Performs spectral clustering with spatial constraints by combining spatial connectivity with attribute similarity using kernel methods. This approach is useful for clustering with highly non-convex clusters or irregular topologies in geographic contexts.

Usage

spenc(
  data,
  attrs = NULL,
  n_regions,
  weights = "queen",
  bridge_islands = FALSE,
  gamma = 1,
  scale = TRUE,
  seed = NULL,
  verbose = FALSE
)

Arguments

data

An sf object with polygon or point geometries.

attrs

Character vector of column names to use for clustering (e.g., c("var1", "var2")). If NULL, uses all numeric columns.

n_regions

Integer. Number of regions (clusters) to create.

weights

Spatial weights specification. Can be:

  • "queen" (default): Polygons sharing any boundary point are neighbors

  • "rook": Polygons sharing an edge are neighbors

  • An nb object from spdep or created with sp_weights()

  • A list for other weight types: list(type = "knn", k = 6) for k-nearest neighbors, or list(type = "distance", d = 5000) for distance-based weights

bridge_islands

Logical. If TRUE, automatically connect disconnected components (e.g., islands) using nearest-neighbor edges. If FALSE (default), the function will error when the spatial weights graph is disconnected.

gamma

Numeric. RBF kernel parameter controlling attribute similarity decay. Larger values = faster decay = more local similarity. Default is 1. Can also be "auto" to estimate from data.

scale

Logical. If TRUE (default), standardize attributes before clustering.

seed

Optional integer for reproducibility.

verbose

Logical. Print progress messages.

Value

An sf object with a .region column containing cluster assignments. Metadata is stored in the "spopt" attribute, including:

  • algorithm: "spenc"

  • n_regions: Number of regions created

  • objective: Within-cluster sum of squared distances in embedding space

  • gamma: The gamma parameter used

  • solve_time: Time to solve in seconds

Details

SPENC (Wolf, 2021) extends spectral clustering to incorporate spatial constraints. The algorithm:

  1. Computes attribute affinity using an RBF (Gaussian) kernel

  2. Multiplies element-wise with spatial weights (only neighbors have affinity)

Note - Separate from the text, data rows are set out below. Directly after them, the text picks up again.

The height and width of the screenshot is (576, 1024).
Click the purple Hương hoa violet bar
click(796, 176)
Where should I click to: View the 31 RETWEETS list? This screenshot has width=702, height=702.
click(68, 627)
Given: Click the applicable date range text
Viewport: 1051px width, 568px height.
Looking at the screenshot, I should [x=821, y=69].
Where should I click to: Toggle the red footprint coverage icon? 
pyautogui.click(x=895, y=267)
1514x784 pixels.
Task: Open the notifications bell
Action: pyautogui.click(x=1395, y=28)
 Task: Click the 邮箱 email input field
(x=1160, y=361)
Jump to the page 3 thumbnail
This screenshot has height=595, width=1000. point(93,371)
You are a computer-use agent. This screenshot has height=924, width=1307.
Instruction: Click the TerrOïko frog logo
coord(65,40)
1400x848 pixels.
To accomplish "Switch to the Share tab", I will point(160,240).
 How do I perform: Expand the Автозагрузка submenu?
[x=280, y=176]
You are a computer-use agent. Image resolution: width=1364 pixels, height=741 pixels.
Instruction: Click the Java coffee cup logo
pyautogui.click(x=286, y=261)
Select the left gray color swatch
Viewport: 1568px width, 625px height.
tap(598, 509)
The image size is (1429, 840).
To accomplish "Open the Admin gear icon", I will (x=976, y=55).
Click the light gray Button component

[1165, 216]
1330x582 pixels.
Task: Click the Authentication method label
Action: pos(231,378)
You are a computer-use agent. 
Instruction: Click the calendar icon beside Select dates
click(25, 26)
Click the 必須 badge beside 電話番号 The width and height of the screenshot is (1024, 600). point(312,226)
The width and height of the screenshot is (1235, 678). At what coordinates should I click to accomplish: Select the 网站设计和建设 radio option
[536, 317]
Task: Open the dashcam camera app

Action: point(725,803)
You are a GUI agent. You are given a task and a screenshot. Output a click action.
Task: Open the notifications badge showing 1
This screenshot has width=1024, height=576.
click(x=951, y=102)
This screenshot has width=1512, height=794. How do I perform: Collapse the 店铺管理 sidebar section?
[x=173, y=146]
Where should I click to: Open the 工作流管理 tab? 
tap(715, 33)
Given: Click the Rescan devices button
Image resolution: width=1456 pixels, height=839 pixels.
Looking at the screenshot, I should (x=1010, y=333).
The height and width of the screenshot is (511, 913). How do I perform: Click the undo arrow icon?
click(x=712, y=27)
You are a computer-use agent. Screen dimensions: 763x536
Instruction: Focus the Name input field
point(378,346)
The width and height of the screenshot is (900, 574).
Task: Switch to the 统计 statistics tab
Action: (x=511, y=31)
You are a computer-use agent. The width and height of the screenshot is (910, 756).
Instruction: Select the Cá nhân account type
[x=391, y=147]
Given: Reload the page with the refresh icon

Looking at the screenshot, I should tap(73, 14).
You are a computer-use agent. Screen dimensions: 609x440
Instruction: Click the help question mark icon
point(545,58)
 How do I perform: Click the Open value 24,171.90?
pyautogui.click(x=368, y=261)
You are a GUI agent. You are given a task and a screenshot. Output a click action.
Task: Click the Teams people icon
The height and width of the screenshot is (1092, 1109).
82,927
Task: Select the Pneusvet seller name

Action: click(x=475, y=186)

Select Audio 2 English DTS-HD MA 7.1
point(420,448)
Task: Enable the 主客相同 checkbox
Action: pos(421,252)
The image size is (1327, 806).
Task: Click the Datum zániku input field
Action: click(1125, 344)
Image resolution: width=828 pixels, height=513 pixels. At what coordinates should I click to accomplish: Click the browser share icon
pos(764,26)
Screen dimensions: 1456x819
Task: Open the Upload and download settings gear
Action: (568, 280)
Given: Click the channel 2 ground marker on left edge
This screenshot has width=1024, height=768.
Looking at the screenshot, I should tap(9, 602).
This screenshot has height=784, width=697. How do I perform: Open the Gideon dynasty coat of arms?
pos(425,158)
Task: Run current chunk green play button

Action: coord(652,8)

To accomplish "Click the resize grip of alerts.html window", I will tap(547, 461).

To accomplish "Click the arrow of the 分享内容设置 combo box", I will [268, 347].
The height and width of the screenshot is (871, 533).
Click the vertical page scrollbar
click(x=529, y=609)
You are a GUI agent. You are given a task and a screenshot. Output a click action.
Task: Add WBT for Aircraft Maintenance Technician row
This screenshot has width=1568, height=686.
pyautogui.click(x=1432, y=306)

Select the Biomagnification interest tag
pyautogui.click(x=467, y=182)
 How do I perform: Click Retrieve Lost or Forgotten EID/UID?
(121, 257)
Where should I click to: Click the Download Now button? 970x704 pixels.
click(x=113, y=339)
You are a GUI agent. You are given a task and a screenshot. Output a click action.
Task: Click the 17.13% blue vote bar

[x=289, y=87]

  3. Computes the normalized Laplacian of the combined affinity matrix

  4. Extracts the k smallest eigenvectors as a spectral embedding

  5. Applies k-means clustering to the embedding

Key advantages:

  • Can find non-convex cluster shapes

  • Respects spatial connectivity

  • Balances attribute similarity with spatial proximity

The gamma parameter controls how quickly attribute similarity decays with distance in attribute space. Larger values create more localized clusters.

References

Wolf, L. J. (2021). Spatially-encouraged spectral clustering: a technique for blending map typologies and regionalization. International Journal of Geographical Information Science, 35(11), 2356-2373. doi:10.1080/13658816.2021.1934475

Examples

if (FALSE) { # \dontrun{
library(sf)
nc <- st_read(system.file("shape/nc.shp", package = "sf"))

# Basic SPENC with 8 regions
result <- spenc(nc, attrs = c("SID74", "SID79"), n_regions = 8)

# Adjust gamma for different cluster tightness
result <- spenc(nc, attrs = c("SID74", "SID79"), n_regions = 8, gamma = 0.5)

# View results
plot(result[".region"])
} # }